The Rarău Massif is a subgroup of the Moldo-Transylvanian Carpathians, located in the Eastern Romanian Carpathians. The highest peak is Rarău, with an altitude of 1651 m, and the lowest altitude is 600 m, in the Moldova River valley.

== Location and geography ==
The Rarău Massif is located in northern Romania (Suceava County), in the historical region of Bukovina, between the valleys of the Moldova and Bistrița rivers. The closest population centers are the towns of Câmpulung Moldovenesc and Vatra Dornei and the commune of Pojorâta. The total surface of the Rarău Massif is ca. 160 square kilometers.
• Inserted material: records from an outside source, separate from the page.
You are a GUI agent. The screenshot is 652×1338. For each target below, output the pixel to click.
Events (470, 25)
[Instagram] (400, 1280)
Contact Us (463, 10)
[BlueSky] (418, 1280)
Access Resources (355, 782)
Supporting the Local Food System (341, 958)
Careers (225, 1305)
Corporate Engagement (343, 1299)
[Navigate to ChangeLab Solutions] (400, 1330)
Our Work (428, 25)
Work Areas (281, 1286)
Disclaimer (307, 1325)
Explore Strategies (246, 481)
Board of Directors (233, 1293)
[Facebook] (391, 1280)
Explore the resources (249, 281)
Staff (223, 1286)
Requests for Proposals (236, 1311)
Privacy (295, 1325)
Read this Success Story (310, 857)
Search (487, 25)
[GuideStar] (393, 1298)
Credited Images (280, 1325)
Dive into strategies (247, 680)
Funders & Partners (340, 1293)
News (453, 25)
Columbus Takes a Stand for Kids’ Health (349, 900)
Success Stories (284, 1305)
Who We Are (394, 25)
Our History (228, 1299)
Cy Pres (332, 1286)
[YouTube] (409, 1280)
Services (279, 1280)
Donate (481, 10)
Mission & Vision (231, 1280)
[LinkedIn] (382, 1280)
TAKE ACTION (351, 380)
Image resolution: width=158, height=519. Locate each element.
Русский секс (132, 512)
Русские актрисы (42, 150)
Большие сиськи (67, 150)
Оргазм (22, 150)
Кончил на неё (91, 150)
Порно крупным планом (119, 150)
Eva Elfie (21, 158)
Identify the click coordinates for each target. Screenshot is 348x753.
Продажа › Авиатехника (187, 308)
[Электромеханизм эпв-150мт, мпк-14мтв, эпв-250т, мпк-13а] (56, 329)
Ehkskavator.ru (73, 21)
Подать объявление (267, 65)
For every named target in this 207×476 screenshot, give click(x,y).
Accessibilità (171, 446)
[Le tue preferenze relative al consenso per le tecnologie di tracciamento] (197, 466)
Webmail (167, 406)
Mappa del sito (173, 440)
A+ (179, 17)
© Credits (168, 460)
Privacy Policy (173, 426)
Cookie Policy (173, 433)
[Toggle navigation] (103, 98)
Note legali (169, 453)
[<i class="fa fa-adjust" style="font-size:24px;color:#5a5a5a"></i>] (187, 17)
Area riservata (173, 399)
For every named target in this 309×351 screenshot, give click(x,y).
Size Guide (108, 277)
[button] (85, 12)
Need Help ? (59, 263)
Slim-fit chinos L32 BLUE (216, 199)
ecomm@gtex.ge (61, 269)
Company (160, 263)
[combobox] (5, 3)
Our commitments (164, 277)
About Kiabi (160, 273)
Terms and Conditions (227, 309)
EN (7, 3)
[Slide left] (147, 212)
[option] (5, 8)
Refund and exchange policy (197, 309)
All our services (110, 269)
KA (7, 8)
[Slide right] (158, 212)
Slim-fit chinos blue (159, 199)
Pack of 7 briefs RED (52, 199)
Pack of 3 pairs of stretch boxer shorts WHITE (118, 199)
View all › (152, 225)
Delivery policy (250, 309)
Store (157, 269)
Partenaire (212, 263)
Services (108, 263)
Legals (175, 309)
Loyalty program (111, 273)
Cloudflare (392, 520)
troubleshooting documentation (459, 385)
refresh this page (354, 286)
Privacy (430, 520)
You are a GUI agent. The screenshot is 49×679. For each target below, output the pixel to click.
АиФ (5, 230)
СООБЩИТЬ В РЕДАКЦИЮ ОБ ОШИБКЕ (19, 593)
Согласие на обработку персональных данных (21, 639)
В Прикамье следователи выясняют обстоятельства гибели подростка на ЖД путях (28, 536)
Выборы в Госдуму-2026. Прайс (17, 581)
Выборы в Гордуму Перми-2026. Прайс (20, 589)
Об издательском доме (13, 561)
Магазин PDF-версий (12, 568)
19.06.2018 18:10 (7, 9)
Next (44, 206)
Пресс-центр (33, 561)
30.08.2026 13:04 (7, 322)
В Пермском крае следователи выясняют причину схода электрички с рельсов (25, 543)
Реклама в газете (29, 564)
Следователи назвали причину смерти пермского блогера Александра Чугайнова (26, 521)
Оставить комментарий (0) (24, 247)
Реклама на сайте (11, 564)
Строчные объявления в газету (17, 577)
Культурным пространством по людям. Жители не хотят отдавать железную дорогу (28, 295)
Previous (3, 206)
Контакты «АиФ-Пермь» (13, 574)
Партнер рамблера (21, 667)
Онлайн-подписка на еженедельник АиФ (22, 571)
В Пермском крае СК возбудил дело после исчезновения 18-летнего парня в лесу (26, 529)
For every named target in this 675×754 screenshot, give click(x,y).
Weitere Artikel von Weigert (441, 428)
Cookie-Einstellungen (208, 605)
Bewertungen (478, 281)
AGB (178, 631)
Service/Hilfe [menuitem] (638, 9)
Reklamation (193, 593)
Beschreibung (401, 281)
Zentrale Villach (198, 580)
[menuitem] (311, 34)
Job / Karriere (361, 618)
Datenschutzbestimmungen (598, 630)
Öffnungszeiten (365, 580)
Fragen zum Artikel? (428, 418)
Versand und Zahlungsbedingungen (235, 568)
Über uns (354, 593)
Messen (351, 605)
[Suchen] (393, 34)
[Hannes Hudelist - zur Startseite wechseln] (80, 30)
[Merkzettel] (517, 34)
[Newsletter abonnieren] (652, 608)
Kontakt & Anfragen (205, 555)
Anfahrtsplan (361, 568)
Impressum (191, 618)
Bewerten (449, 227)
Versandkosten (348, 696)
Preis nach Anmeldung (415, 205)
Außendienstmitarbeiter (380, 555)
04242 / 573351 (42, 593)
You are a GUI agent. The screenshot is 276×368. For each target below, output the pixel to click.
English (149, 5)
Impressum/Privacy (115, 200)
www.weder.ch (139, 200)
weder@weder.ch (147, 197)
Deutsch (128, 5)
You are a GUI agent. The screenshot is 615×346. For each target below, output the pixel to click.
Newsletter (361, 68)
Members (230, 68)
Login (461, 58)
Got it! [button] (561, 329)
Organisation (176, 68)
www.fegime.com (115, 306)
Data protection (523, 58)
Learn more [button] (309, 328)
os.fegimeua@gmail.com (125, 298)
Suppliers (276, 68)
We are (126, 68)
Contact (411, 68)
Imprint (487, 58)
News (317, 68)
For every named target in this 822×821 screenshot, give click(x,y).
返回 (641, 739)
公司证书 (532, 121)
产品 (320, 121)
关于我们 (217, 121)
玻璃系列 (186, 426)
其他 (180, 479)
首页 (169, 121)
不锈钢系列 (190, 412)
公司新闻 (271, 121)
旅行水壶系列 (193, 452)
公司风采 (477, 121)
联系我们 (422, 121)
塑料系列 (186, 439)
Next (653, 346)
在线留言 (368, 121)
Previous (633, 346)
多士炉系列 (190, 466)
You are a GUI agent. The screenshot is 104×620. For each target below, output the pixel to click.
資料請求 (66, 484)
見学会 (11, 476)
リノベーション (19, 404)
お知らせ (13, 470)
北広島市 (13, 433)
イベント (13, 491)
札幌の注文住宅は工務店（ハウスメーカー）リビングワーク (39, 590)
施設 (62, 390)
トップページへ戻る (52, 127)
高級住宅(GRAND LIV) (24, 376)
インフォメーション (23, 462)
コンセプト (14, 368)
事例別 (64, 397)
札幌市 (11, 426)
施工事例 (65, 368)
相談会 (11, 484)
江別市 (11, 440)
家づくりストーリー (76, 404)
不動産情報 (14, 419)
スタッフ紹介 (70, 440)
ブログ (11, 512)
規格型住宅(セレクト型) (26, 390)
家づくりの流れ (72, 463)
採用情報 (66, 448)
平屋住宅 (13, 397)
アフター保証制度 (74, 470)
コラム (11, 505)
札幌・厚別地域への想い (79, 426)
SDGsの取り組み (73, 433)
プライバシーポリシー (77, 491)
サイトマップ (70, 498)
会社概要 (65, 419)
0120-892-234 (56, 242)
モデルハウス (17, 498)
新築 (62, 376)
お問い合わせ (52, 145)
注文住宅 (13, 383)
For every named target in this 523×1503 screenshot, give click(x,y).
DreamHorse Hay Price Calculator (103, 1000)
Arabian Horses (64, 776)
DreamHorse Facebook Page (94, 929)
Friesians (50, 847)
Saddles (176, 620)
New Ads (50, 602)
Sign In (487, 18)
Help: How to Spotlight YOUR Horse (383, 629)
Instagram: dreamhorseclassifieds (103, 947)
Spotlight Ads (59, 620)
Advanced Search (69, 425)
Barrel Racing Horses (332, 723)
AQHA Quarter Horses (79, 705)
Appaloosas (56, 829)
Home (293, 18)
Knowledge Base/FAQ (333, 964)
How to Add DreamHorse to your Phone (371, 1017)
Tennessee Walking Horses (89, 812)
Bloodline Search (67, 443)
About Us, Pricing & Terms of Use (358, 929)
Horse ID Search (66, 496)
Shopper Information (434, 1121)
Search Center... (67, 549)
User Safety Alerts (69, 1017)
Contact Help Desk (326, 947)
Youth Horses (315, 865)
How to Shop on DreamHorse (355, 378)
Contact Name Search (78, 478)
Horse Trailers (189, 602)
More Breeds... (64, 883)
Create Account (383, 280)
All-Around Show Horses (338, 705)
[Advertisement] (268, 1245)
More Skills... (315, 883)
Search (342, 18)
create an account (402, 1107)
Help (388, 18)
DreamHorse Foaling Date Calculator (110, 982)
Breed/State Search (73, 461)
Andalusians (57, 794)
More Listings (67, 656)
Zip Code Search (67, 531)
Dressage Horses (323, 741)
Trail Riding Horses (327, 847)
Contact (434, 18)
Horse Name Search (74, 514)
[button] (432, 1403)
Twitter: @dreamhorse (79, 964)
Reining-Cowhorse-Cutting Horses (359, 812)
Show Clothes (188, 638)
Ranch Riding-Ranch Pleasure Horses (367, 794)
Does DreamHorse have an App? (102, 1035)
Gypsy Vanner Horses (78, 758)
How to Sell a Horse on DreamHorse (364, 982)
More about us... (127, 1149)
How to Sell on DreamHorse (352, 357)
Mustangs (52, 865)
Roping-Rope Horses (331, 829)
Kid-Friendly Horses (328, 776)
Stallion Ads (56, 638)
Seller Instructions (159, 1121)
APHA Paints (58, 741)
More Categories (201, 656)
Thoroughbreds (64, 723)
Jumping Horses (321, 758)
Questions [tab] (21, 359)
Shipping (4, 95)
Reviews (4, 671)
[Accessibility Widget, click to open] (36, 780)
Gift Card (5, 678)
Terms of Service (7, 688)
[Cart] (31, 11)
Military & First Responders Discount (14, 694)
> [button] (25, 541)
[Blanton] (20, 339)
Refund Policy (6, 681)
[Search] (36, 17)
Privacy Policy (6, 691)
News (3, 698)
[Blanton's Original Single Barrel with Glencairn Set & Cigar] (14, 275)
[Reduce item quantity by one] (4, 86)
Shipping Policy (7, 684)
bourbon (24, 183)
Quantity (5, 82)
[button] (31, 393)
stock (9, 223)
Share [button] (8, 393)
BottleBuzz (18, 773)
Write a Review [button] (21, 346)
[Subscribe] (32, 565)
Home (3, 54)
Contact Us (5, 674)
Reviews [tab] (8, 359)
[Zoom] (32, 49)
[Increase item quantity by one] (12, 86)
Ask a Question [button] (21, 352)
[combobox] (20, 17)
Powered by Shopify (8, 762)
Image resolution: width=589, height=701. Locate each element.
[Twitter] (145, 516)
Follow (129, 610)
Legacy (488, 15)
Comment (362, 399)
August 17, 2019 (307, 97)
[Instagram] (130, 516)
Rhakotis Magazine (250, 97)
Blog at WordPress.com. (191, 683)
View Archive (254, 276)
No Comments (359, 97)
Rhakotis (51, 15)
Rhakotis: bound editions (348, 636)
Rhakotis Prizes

The peak is easily accessible on foot on marked trails. By car, the Massif is accessible up to an altitude of 1520 m, via the Transrarău road (DJ175B).

The massif is known for its many picturesque limestone formations. The best known is Pietrele Doamnei, a group of three large limestone pillars located at a height of 1400 m, close to the peak.

== Climate ==
The average temperature in January is -7 C at the Rarău Meteorological Station, with significant differences are registered between the slopes with northern and southern orientation. The average temperature for July is 11.4 C for the Rarău station, with minimal differences between the slopes with northern and southern exposure.

Precipitations at the Rarău Meteorological Station have a multi-annual average of 909 mm, with an average of 163 days of snow cover per year.